Clinical Orthopaedics and Related Research: January 2013 - Volume 471 - Issue 1 - p 169–174 doi: 10.1007/s11999-012-2573-3 Symposium: Papers Presented at the Annual Meetings of The Knee Society

Patient-specific Total Knee Arthroplasty Required Frequent Surgeon-directed Changes

Stronach, Benjamin, M., MD1; Pelt, Christopher, E., MD2; Erickson, Jill, PA2; Peters, Christopher, L., MD2, a

Background Patient-specific instrumentation potentially improves surgical precision and decreases operative time in total knee arthroplasty (TKA) but there is little supporting data to confirm this presumption.


Questions/purposes We asked whether patient-specific instrumentation would require infrequent intraoperative changes to replicate a single surgeon’s preferences during TKA and whether patient-specific instrumentation guides would fit securely.
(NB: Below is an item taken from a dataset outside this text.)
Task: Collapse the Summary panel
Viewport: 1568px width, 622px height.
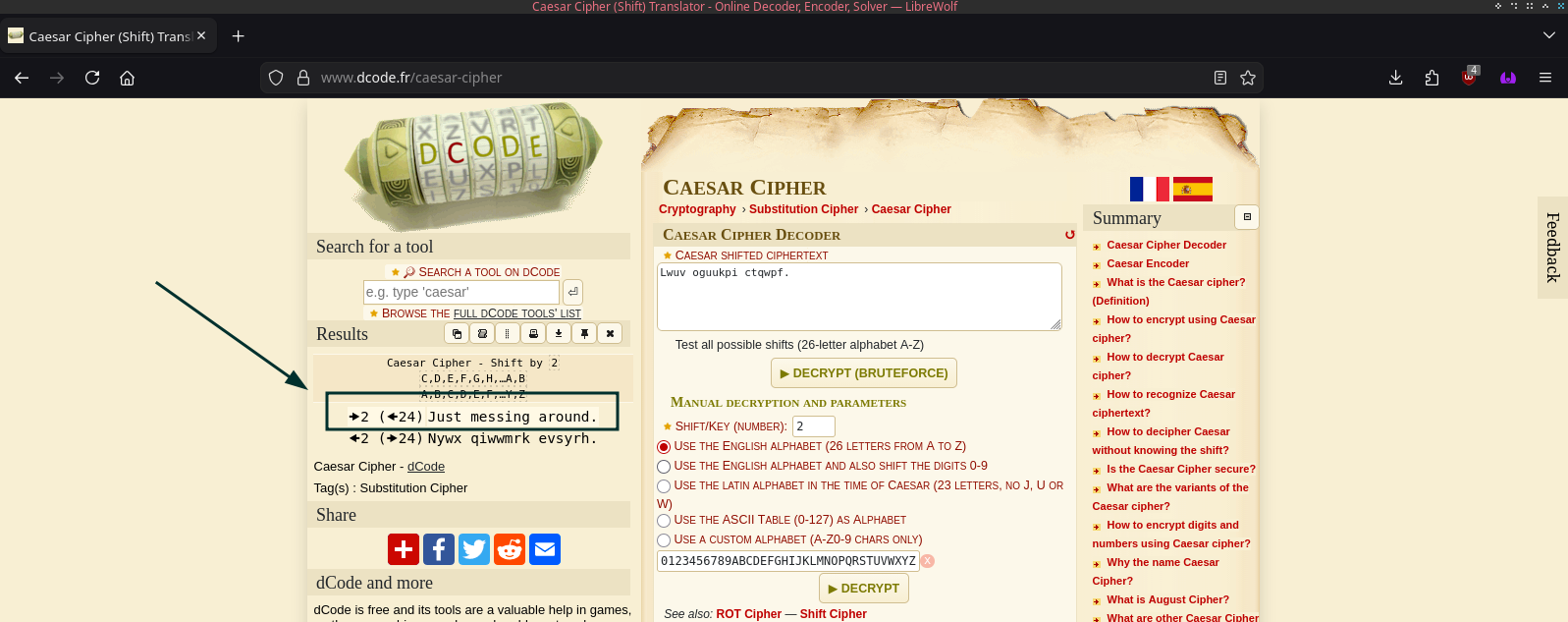Action: tap(1247, 217)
Methods We prospectively evaluated the plan and surgery in 60 patients treated with 66 TKAs performed with patient-specific instrumentation and recorded any changes. A subset of six postoperative radiographic changes to the femoral and tibial components (implant size, coronal and sagittal alignment) was analyzed to determine if surgeon intervention was beneficial. Each guide was evaluated to determine fit. We compared patient demographics and implant sizing in the patient-specific instrumentation group with a control group in which traditional instrumentation was used.
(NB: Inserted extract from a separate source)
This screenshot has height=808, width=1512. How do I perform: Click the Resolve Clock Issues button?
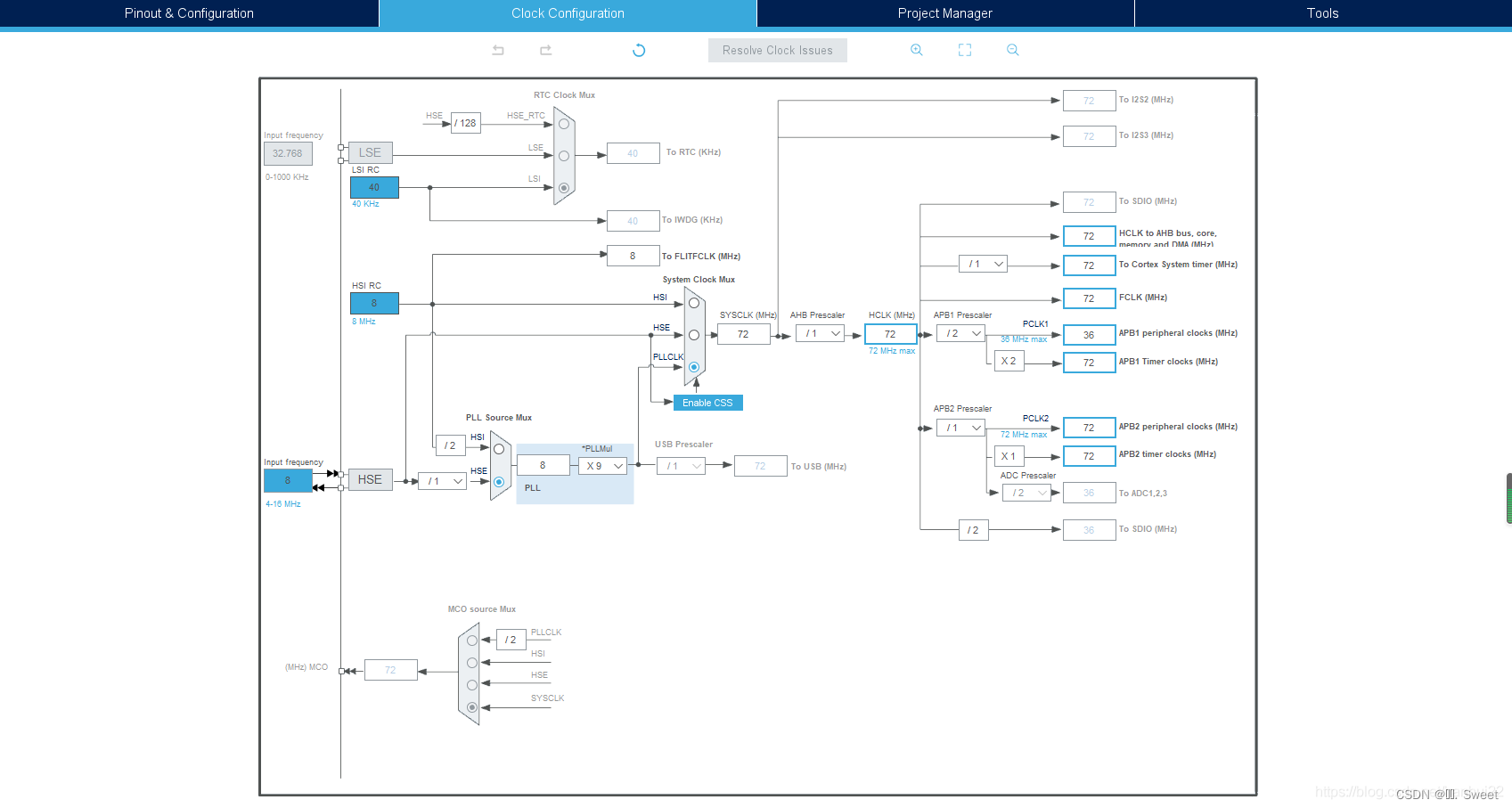click(777, 50)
Results We recorded 161 intraoperative changes in 66 knee arthroplasties (2.4 changes/knee) performed with patient-specific instrumentation. The predetermined implant size was changed intraoperatively in 77% of femurs and 53% of tibias. We identified a subset of 95 intraoperative changes that could be radiographically evaluated to determine if our changes were an improvement or detriment to reaching goal alignment. Eighty-two of the 95 changes (86%) made by the surgeon were an improvement to the recommended alignment or size of patient-specific instrumentation. The guide did not fit securely on eight femurs (12%) and three tibias (5%). Tourniquet time and blood loss were not improved with patient-specific instrumentation.


Conclusions We caution surgeons against blind acceptance of patient-specific instrumentation technology without supportive data.


Level of Evidence Level III, therapeutic study. See Guidelines for Authors for a complete description of levels of evidence.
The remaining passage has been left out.